Dataset records:

start

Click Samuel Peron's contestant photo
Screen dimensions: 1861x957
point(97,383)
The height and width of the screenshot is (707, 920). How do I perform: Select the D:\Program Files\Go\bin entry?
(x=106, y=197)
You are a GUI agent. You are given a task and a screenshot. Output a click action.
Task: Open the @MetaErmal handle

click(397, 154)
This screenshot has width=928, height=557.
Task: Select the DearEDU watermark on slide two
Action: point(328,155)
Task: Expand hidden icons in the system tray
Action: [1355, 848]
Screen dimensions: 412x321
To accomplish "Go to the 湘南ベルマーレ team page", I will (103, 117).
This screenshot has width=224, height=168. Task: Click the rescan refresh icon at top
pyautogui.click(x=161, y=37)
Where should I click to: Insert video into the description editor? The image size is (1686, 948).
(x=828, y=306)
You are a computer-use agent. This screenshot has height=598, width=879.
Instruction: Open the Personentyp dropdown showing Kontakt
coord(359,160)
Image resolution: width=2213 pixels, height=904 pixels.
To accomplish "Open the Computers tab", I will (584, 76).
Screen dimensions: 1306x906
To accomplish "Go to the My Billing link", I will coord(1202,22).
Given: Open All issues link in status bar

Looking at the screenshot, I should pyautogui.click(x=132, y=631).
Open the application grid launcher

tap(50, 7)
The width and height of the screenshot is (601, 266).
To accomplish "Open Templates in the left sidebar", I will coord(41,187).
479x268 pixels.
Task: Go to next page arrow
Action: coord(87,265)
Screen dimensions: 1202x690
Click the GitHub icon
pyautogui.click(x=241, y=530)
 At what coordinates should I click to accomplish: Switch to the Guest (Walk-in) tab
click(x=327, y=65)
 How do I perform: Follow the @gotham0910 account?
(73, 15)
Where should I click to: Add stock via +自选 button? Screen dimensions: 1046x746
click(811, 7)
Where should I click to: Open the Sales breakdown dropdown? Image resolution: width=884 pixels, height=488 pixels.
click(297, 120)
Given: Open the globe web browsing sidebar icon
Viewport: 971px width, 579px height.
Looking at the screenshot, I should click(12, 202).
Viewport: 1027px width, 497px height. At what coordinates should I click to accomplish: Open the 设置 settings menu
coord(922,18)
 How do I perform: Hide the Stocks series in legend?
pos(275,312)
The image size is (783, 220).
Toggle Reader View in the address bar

end

Problem:
Reproduce all of the entries above verbatim, line for line and in their original order.

Response to this task:
Click Samuel Peron's contestant photo
Screen dimensions: 1861x957
point(97,383)
The height and width of the screenshot is (707, 920). How do I perform: Select the D:\Program Files\Go\bin entry?
(x=106, y=197)
You are a GUI agent. You are given a task and a screenshot. Output a click action.
Task: Open the @MetaErmal handle

click(397, 154)
This screenshot has width=928, height=557.
Task: Select the DearEDU watermark on slide two
Action: point(328,155)
Task: Expand hidden icons in the system tray
Action: [1355, 848]
Screen dimensions: 412x321
To accomplish "Go to the 湘南ベルマーレ team page", I will (103, 117).
This screenshot has width=224, height=168. Task: Click the rescan refresh icon at top
pyautogui.click(x=161, y=37)
Where should I click to: Insert video into the description editor? The image size is (1686, 948).
(x=828, y=306)
You are a computer-use agent. This screenshot has height=598, width=879.
Instruction: Open the Personentyp dropdown showing Kontakt
coord(359,160)
Image resolution: width=2213 pixels, height=904 pixels.
To accomplish "Open the Computers tab", I will (584, 76).
Screen dimensions: 1306x906
To accomplish "Go to the My Billing link", I will coord(1202,22).
Given: Open All issues link in status bar

Looking at the screenshot, I should pyautogui.click(x=132, y=631).
Open the application grid launcher

tap(50, 7)
The width and height of the screenshot is (601, 266).
To accomplish "Open Templates in the left sidebar", I will coord(41,187).
479x268 pixels.
Task: Go to next page arrow
Action: coord(87,265)
Screen dimensions: 1202x690
Click the GitHub icon
pyautogui.click(x=241, y=530)
 At what coordinates should I click to accomplish: Switch to the Guest (Walk-in) tab
click(x=327, y=65)
 How do I perform: Follow the @gotham0910 account?
(73, 15)
Where should I click to: Add stock via +自选 button? Screen dimensions: 1046x746
click(811, 7)
Where should I click to: Open the Sales breakdown dropdown? Image resolution: width=884 pixels, height=488 pixels.
click(297, 120)
Given: Open the globe web browsing sidebar icon
Viewport: 971px width, 579px height.
Looking at the screenshot, I should click(12, 202).
Viewport: 1027px width, 497px height. At what coordinates should I click to accomplish: Open the 设置 settings menu
coord(922,18)
 How do I perform: Hide the Stocks series in legend?
pos(275,312)
The image size is (783, 220).
Toggle Reader View in the address bar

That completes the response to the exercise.